Another factor in group hiking’s decline that this book does not cover is that barriers often exist that prevent large groups from hiking. Permits or campsite reservations often specify maximum limits on group sizes, and popular areas frequently need to be reserved considerably prior to the trip.

I would also posit that many hikers had their first experience outdoors within a social structure: friends, family, and organizations. My first hikes were on family vacations, and my first backpacks were with my Boy Scout troop. In college, I was a trip leader with the school outdoor recreation program, taking many first-timers out into the woods. One of the common sights on trails around me is the fruits of an Eagle Scout service project: benches, trailhead kiosks, interpretive signage, and often even the trails themselves. Most hikers are ecstatic to share trips, hike preparation tasks, and skills instruction with newcomers. Leave No Trace is widely practiced and preached. Many hikers actively participate in governmental park and trail planning. We may hike individually more often, but we’ve also taken a much larger sense of personal responsibility for trail development, maintenance, and evangelism.

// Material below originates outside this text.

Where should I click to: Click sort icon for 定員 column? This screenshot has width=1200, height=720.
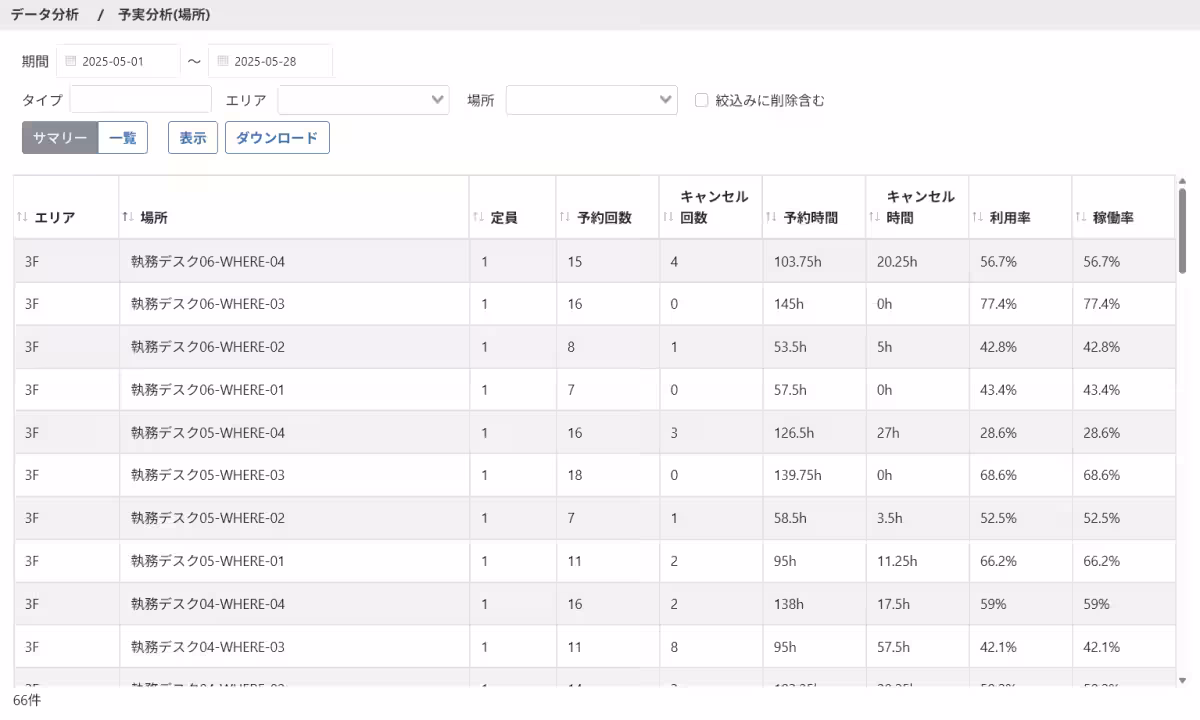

One of the huge weaknesses is that the author’s perspective seem to drive his narrative. He spent the summer of 2003 on the trail crew of the Adirondack Mountain Club (thank you for your contributions to the trails of that beautiful area, Mr. Chamberlin!), and he clearly lets his experiences there determine his idea of what hiking should be. Through its erroneous need to equate trail clubs with the hiking community, this book becomes far less authoritative and interesting as its reporting approaches modern day.

I was also rubbed the wrong way by occasional prejudices and unsubstantiated claims. As an example, he points to the National Trails System Act of 1968 as the turning point of when we began to expect government-provided trails to be the norm and “the volunteer ethic that had defined the hiking community for more than one hundred years was lost.” Yet he provides no evidence to substantiate this assertion other than club membership numbers. His statement would have far more credence had he quantified a change in volunteer hours, number of trails, general decline in condition of trails, etc. He then goes on to build a strawman, again without offering any evidence: “New hikers believed that they were entitled to clean, well-maintained trails. Why, they wondered, should they be asked to do more?”

In the epilogue, his prejudices are again apparent:

“Even the most unlikely of places, Brentwood, Tennessee–located in what has been called the most conservative county in America–had at least 20 miles of trails.”

I happen to live in the county he refers to, and have hiked many times in Brentwood (make sure you check out the Red Trail at the recently-established Marcella Vivrette Smith Park if you visit!). I’m curious as to why it is “the most unlikely of places,” as Tennessee has a rich outdoor tradition. And what does its political leaning have to do with its trails? The author has already established that the rise of the hiking club culture he so prizes was fueled by middle class and wealthy preservationist benefactors, and if there’s a place that’s middle class or wealthy in Tennessee, it’s Brentwood for sure.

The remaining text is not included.